(RECORDS FOR THIS TASK begins)
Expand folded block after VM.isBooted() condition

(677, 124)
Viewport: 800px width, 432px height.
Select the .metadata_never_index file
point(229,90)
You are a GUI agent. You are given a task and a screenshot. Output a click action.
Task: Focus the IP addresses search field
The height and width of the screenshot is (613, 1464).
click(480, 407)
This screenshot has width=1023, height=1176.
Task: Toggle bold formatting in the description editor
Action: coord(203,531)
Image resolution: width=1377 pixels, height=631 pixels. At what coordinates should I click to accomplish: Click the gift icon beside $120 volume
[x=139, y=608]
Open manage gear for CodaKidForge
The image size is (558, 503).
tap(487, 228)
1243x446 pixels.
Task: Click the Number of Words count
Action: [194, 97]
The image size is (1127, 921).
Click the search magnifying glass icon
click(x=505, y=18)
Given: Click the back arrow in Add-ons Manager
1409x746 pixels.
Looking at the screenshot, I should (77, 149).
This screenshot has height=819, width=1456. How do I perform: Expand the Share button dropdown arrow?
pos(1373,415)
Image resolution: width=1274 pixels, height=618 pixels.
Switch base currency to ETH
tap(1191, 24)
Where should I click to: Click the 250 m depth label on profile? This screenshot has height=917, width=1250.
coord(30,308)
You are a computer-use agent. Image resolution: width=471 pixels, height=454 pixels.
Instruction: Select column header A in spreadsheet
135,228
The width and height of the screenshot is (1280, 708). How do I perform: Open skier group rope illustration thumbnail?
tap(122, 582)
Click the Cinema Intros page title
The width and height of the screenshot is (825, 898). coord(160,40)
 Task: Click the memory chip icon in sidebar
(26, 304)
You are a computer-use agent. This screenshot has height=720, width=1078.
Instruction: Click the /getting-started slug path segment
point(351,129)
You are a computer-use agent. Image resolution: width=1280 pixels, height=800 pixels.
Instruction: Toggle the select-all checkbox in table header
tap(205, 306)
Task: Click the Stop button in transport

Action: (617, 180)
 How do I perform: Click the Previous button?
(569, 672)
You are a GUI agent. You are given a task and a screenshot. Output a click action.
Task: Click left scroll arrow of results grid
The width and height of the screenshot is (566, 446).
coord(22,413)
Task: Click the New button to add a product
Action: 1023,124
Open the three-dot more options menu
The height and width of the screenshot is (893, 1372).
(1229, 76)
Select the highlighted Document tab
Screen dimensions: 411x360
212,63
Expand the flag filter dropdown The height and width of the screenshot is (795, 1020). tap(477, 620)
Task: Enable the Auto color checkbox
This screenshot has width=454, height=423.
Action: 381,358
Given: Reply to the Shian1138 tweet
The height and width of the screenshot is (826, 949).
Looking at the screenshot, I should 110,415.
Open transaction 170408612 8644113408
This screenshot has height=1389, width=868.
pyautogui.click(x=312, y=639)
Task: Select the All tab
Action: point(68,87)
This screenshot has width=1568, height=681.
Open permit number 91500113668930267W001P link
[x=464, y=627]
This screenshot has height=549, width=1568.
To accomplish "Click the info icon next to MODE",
(RECORDS FOR THIS TASK ends)
**PROBLEM TO SOLVE:**
What must be returned is the line with "This screenshot has height=549, width=1568." plus every line after it to the end of the entries, exactly as they appear.

**PROBLEM SOLUTION:**
This screenshot has height=549, width=1568.
To accomplish "Click the info icon next to MODE",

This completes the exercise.